Truthfully in this area it happens a lot the only draw back is you have a bunch of women bitter because a friend they deem lesser than them gets a "Mr. Big" type(some dude on Wall St or who comes from money). They spend a lot of time wondering why they can't go on really nice vacations to places like Dubai or Turks and Cacos on some one elses dime even though many of them can afford to pay for themselves. Its a city wide epidemic. Dude was not lying when he said Sex and The City really fucked up the game for a generation or two. Not to mention the part about a bunch of 5s and 6s who think they're 10s, couldn't have phrased it better myself. The problem with places like NY is that there is an unbelievably large number of good looking people the bigger problem is: 1. Finding people with options who are truly willing to commit (a lot of cheating) 2. People who greatly over estimate their value. Its like going to an Ivy League school and being around a bunch of rich kids. Hanging out with them and having access to their lifestyle might delude you into believing that its your lifestyle too. You forget you have to work up to that level because you weren't born into that shit like they were. Let me also add I have to disagree on one thing. NY is great for dating but horrible for anything long term. Love rarely if ever exists in a place that's mostly about money and entertainment.

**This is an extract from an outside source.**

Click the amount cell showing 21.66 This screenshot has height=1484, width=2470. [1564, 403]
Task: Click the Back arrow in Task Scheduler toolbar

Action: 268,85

You just supported my whole point with that last sentence. You are not where you want to be or think you should be physically and/or financially, yet your girl finds you desirable in spite of that. Your physical appearance and the size of your bank account are not her only priorities. A rarity in NY, perhaps, but you now know firsthand that we look for a man that we connect with on more than one or two levels. And men, if they're honest, will say the same thing. If a man wants a serious relationship, I have to think he will want more than someone whose beauty only goes skin deep.
Ches while I appreciate your sentiment a single instance not a trend does it make. Am I grateful and happy? Yes but I recognize this is far from the norm. Also I think we clatified earlier that the YT posters theories were more about single younger without kids. Women of ypur experience tend not to think that way.
I believe that post should be addressed to Panino, since he "insists" it does. (but never typed it in his posts). My 'yeah I noticed" and sarcasm smiley was, well sarcasm. Now why pray-tell would I want to make a thread like this one? I feel?? If you notice, we women have NOT been saying we pander to men - what I KEEP seeing from YOU however, is MEN PANDER to women. See the difference? Of course not.
u are rite on point. a lot of females have taken on that TV shit and believed it....a lot of men have gone way to0 far on the ends of the spectrum with that metrosexual bullshit or being a gangster rapper shit
Correct. And you know what else? Our girlfriends too. If you knew the heartache I and my girls have gone through for/over men, you wouldn't type what you all have been. And I know I don't speak alone. We don't expect our men to be these knights on horses. We meet our men halfway when we can, we have their backs, we love them and want to be loved by them. Don't let SITC or sitcoms fool you. That's NOT real life.
Is this about weight and looks again and about how average looking women say they are not picky yet want tall men but get mad when average men say they want women who have tight bodies? OH SNAP!!